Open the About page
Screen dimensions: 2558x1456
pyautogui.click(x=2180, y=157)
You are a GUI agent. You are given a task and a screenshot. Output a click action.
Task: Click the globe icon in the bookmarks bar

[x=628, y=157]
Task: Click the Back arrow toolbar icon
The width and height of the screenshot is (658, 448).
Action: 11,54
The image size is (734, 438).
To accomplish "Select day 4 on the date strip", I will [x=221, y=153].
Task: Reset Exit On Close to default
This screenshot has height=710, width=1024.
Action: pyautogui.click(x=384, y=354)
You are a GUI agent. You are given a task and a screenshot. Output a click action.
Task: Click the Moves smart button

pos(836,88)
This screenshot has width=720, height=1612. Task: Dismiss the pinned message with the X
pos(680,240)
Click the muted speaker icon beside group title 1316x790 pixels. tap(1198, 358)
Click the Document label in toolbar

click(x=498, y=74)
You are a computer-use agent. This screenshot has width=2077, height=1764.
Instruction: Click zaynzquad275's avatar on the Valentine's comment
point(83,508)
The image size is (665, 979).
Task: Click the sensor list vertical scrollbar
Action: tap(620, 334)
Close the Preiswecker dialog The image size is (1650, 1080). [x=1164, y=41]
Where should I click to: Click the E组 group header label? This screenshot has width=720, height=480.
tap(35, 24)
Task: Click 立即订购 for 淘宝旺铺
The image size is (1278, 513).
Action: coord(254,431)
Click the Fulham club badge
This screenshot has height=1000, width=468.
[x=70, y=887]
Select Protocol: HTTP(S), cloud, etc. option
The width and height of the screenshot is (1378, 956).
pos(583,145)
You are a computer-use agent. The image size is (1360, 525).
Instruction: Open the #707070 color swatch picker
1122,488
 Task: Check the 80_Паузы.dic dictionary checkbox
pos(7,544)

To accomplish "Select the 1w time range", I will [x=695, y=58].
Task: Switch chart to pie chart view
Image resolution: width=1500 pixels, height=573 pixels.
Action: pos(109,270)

- DESCRIPTION OF THE TASK -
Up to and including the last line of the records above, print exactly every line from the one that contains "Where should I" onward.

- OUTPUT FOR THIS EXERCISE -
Where should I click to: Click the E组 group header label? This screenshot has width=720, height=480.
tap(35, 24)
Task: Click 立即订购 for 淘宝旺铺
The image size is (1278, 513).
Action: coord(254,431)
Click the Fulham club badge
This screenshot has height=1000, width=468.
[x=70, y=887]
Select Protocol: HTTP(S), cloud, etc. option
The width and height of the screenshot is (1378, 956).
pos(583,145)
You are a computer-use agent. The image size is (1360, 525).
Instruction: Open the #707070 color swatch picker
1122,488
 Task: Check the 80_Паузы.dic dictionary checkbox
pos(7,544)

To accomplish "Select the 1w time range", I will [x=695, y=58].
Task: Switch chart to pie chart view
Image resolution: width=1500 pixels, height=573 pixels.
Action: pos(109,270)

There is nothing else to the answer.